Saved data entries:
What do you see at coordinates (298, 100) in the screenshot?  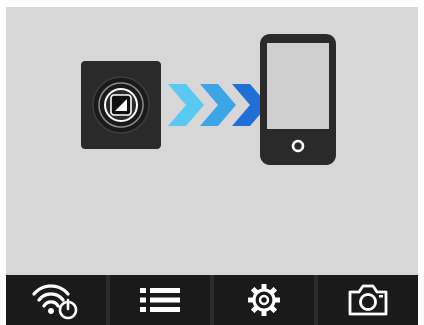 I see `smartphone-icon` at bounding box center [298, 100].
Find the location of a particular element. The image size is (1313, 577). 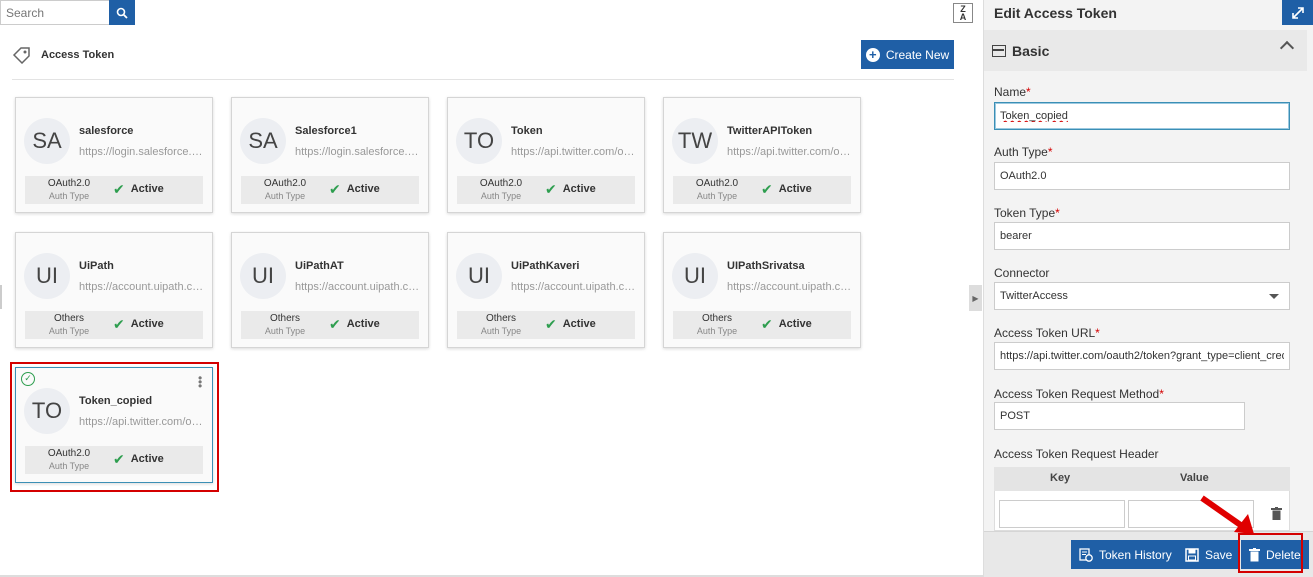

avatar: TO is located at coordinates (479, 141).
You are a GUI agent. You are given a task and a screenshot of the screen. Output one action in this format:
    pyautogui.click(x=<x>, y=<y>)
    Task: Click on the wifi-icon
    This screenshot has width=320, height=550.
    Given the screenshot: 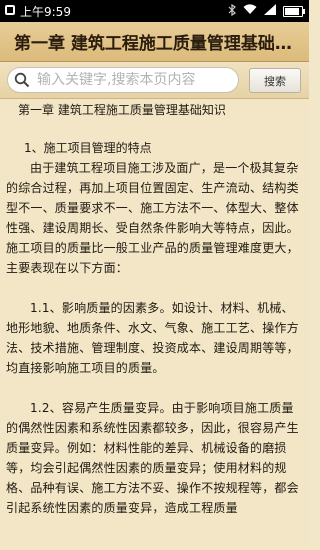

Problem requirements - Swap "wifi-icon" for "bluetooth-icon" in the records from the line with "You are a GUI" through the end of the records, and write those lines out again with nothing else changed. Leave the pictures out.

Solution for this task -
You are a GUI agent. You are given a task and a screenshot of the screen. Output one action in this format:
    pyautogui.click(x=<x>, y=<y>)
    Task: Click on the bluetooth-icon
    This screenshot has width=320, height=550.
    Given the screenshot: 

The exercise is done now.